Instructions for the task>
Exactly as written, reproduce all of the entries.

Source information>
* * *

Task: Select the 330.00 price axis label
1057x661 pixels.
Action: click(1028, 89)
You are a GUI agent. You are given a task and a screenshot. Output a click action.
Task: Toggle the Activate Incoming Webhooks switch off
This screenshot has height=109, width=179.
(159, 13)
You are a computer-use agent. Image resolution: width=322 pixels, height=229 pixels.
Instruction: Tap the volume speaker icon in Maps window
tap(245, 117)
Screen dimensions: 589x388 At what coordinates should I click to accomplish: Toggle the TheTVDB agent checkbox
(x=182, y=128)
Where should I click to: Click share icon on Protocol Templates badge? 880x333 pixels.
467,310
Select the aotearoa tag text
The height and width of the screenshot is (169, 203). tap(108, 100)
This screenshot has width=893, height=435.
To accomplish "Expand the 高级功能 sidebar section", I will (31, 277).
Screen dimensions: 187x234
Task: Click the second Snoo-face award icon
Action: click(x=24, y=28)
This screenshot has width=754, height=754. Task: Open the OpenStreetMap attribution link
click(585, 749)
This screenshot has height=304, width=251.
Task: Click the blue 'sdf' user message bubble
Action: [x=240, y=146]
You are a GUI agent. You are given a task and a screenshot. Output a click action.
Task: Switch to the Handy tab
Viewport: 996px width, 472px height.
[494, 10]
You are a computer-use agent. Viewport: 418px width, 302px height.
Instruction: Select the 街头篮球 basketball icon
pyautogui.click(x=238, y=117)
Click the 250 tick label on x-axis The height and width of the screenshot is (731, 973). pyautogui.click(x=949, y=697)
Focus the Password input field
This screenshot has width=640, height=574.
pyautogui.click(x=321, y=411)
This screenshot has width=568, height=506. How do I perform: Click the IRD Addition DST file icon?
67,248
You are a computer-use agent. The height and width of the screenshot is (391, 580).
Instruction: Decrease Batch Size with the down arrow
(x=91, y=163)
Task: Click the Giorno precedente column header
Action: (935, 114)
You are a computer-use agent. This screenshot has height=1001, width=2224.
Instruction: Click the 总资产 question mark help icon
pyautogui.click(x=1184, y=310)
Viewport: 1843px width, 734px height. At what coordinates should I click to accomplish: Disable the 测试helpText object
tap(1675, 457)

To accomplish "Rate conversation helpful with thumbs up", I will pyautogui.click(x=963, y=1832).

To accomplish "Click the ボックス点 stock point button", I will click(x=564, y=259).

* * *

Task answer>
Task: Select the 330.00 price axis label
1057x661 pixels.
Action: click(1028, 89)
You are a GUI agent. You are given a task and a screenshot. Output a click action.
Task: Toggle the Activate Incoming Webhooks switch off
This screenshot has height=109, width=179.
(159, 13)
You are a computer-use agent. Image resolution: width=322 pixels, height=229 pixels.
Instruction: Tap the volume speaker icon in Maps window
tap(245, 117)
Screen dimensions: 589x388 At what coordinates should I click to accomplish: Toggle the TheTVDB agent checkbox
(x=182, y=128)
Where should I click to: Click share icon on Protocol Templates badge? 880x333 pixels.
467,310
Select the aotearoa tag text
The height and width of the screenshot is (169, 203). tap(108, 100)
This screenshot has width=893, height=435.
To accomplish "Expand the 高级功能 sidebar section", I will (31, 277).
Screen dimensions: 187x234
Task: Click the second Snoo-face award icon
Action: click(x=24, y=28)
This screenshot has width=754, height=754. Task: Open the OpenStreetMap attribution link
click(585, 749)
This screenshot has height=304, width=251.
Task: Click the blue 'sdf' user message bubble
Action: [x=240, y=146]
You are a GUI agent. You are given a task and a screenshot. Output a click action.
Task: Switch to the Handy tab
Viewport: 996px width, 472px height.
[494, 10]
You are a computer-use agent. Viewport: 418px width, 302px height.
Instruction: Select the 街头篮球 basketball icon
pyautogui.click(x=238, y=117)
Click the 250 tick label on x-axis The height and width of the screenshot is (731, 973). pyautogui.click(x=949, y=697)
Focus the Password input field
This screenshot has width=640, height=574.
pyautogui.click(x=321, y=411)
This screenshot has width=568, height=506. How do I perform: Click the IRD Addition DST file icon?
67,248
You are a computer-use agent. The height and width of the screenshot is (391, 580).
Instruction: Decrease Batch Size with the down arrow
(x=91, y=163)
Task: Click the Giorno precedente column header
Action: (935, 114)
You are a computer-use agent. This screenshot has height=1001, width=2224.
Instruction: Click the 总资产 question mark help icon
pyautogui.click(x=1184, y=310)
Viewport: 1843px width, 734px height. At what coordinates should I click to accomplish: Disable the 测试helpText object
tap(1675, 457)

To accomplish "Rate conversation helpful with thumbs up", I will pyautogui.click(x=963, y=1832).

To accomplish "Click the ボックス点 stock point button", I will click(x=564, y=259).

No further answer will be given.